Making It Right (Most Likely To #3)

Gill liked her like this, at ease and sassy.

The waitress dropped off their beers and Gill opened a tab.

He took one of his darts and moved close enough to Jo to breathe in her scent. “Where I live now holds little weight on my dart playing ability.”

“Oh?”

It was his turn to twist the dart in his fingers before pulling back and letting it fly. It slid right along hers, but directly in the center, where a proper dart needed to be this early in the game.

He reached around, made sure his arm met with her shoulder as he grabbed his beer. “I grew up outside of Spokane, where my dad still owns a small town bar. My mom helps out with the bookkeeping.”

Jo looked at the board and then him. “I’m guessing you helped your dad. Bouncer?”

Gill answered her with a nod and a grin as he sucked on his beer.

She reached for hers and smiled through her eyes as she drank.

With a sigh, she set the beer back down, reaching across him to do so, and filled her lungs with a fortifying breath. “And here I thought this was going to be easy.”

She did a little rolling of her head on her neck thing, along with the shaking of her right arm, before tossing her next dart. Instead of aiming for the center, where his dart might very well deflect hers, she set her dart in the triple score of the twenty-point zone.

“Oh, game on!”

Pride washed over her face when she turned around.

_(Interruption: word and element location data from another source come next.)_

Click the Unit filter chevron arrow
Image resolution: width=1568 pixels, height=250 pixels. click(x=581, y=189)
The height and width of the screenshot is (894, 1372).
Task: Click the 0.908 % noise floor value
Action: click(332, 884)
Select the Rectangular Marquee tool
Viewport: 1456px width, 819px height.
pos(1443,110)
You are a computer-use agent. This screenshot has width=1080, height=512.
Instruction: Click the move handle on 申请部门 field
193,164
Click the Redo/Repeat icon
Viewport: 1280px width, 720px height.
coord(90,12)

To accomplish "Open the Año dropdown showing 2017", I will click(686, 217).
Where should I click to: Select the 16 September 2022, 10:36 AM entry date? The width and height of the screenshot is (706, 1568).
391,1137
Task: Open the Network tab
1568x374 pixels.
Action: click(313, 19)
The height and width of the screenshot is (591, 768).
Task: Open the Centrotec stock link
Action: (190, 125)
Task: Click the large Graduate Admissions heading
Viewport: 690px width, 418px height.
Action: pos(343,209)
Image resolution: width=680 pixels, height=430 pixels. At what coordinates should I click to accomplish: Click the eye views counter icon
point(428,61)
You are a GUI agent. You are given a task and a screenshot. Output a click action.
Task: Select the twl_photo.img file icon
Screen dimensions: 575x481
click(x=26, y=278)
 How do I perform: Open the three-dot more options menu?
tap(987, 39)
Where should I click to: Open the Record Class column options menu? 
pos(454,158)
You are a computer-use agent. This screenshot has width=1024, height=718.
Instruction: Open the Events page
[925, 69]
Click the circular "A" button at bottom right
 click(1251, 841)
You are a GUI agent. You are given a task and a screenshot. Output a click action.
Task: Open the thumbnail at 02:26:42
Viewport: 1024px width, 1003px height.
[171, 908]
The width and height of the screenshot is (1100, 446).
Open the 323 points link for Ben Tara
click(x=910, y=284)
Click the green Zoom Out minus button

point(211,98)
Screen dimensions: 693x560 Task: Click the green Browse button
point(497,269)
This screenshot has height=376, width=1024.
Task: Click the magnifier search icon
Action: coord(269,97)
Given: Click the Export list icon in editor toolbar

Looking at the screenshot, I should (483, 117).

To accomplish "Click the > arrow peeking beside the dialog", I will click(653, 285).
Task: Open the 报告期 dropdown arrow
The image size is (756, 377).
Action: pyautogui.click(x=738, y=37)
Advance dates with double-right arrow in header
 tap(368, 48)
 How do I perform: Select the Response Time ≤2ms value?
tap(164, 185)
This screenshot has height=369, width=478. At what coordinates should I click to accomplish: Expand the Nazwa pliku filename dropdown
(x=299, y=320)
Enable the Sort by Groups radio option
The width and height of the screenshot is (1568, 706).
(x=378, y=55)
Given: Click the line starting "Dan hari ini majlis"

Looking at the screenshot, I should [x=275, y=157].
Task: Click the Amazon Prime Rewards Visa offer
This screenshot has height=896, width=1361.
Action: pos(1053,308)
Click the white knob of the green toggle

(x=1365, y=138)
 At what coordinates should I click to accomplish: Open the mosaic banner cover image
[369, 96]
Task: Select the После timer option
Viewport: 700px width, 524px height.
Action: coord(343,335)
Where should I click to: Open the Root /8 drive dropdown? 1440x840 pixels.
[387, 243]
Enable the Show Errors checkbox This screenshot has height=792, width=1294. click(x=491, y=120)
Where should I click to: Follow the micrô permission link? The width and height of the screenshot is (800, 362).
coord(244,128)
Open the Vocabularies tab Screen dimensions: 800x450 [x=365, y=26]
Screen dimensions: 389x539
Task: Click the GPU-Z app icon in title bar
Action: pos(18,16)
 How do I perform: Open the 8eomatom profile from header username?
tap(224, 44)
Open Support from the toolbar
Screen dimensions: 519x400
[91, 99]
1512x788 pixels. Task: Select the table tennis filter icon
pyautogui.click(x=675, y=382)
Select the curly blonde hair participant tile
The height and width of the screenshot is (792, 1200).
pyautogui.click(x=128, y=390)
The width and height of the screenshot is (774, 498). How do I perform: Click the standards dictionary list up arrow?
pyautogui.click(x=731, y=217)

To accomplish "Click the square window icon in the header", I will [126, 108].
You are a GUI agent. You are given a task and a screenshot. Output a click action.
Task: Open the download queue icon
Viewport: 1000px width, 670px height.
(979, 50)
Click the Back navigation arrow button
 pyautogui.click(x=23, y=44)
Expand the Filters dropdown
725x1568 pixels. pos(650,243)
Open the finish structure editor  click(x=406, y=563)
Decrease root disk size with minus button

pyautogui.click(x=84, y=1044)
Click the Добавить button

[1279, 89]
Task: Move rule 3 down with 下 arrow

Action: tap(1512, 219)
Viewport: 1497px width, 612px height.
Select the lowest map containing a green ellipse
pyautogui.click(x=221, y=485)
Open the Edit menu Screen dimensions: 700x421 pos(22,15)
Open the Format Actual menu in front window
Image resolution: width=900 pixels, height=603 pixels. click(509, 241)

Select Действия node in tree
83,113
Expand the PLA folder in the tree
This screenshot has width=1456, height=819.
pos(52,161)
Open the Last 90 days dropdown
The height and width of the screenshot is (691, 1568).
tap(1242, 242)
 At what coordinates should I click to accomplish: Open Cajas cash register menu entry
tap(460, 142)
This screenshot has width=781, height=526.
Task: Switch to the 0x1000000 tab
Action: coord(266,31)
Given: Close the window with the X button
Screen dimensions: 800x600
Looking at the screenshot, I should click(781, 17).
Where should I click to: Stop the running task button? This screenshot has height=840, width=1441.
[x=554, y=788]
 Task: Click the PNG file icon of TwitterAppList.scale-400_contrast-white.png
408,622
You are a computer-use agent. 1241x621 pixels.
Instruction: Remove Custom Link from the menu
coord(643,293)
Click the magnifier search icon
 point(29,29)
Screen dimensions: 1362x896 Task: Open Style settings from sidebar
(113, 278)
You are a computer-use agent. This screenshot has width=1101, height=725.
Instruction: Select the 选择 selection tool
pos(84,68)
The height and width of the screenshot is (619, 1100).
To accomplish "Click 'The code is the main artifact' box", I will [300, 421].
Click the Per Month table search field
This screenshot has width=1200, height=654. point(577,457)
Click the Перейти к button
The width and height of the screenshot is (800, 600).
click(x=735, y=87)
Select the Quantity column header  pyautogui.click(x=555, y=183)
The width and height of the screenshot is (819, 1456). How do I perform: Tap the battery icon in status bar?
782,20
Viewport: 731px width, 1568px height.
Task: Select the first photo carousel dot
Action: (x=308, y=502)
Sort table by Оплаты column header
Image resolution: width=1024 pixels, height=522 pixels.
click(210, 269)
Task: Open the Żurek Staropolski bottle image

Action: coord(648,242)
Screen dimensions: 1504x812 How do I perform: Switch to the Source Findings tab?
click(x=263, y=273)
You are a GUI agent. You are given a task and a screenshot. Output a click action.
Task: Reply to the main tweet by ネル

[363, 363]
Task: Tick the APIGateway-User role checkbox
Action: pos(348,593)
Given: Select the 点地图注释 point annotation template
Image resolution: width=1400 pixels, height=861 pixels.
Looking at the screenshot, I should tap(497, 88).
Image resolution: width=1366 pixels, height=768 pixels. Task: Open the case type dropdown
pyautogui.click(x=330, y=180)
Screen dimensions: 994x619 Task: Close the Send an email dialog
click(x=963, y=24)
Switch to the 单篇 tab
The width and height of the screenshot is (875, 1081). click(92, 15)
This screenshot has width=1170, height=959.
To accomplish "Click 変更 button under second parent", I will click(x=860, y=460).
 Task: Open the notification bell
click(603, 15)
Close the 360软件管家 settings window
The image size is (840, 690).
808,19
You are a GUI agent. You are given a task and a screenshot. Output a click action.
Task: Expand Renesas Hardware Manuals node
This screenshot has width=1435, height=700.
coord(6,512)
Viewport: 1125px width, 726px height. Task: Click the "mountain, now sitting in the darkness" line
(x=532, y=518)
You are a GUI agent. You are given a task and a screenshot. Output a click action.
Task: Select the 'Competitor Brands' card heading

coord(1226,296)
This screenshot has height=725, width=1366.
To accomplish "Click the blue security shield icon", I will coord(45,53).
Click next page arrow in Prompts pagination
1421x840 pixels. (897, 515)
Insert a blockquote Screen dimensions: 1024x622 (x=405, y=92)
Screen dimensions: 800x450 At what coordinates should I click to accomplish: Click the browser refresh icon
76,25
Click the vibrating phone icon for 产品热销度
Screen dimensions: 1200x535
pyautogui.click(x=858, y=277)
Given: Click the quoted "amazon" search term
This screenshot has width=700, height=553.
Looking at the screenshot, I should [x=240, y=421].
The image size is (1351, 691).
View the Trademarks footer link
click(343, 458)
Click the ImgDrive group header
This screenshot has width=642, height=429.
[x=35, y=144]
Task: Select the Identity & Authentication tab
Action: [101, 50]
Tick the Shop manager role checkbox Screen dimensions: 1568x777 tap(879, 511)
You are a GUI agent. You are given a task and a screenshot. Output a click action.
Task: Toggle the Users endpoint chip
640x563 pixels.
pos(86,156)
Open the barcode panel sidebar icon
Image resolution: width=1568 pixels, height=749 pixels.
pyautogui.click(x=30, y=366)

His hand stopped shy of slapping her butt when she reached for her beer a second time. He glanced over his shoulder at the party going on with their group. Yeah, ass slapping was going to have to wait for another time.

Less than ten minutes later, Jo was handing him twenty bucks and ordering another round. “I want another shot.”

He glanced at their drinks. “You’re not driving, are you?”

“I know about Uber,” she told him.

“Does River Bend have Uber?”

Her eyes were a little glossy, something he didn’t think happened all that often.

“River Bend has me.”

He erased their scores and started over.

“You taxi people around?”

“There have been a few times I’ve been called, mainly by Josie.”

He sat down, waited for their drinks before starting the next game.

“Who is Josie?”

“She owns R&B’s, the bar I told you about.”

“Josie calls the sheriff to drive drunks home?” Gill wasn’t sure his father had ever done that. Then again, the small town he grew up in had an actual police department with more than two men stationed there. And his father wasn’t the only one with a bar.

“Most of them can walk, but yeah . . . sometimes.”

“That’s a hell of a service you have there, Sheriff.”

“It’s a pain in the ass,” she admitted.

The waitress dropped off their round, slapped a bowl of nuts on the table. The increase of salt would increase the drinks. A trick Gill had learned from his father.

“Then why do you do it?” Gill asked her.

“It beats the heartache of having to haul them in for drunk driving, or worse. Besides, it isn’t like everyone calls. Policing the town where you grew up has its upside, and its downside. Downside is, those who know me, call.”

“And the upside?”

Jo blinked at him a few times, narrowed her eyes. “Free meals.”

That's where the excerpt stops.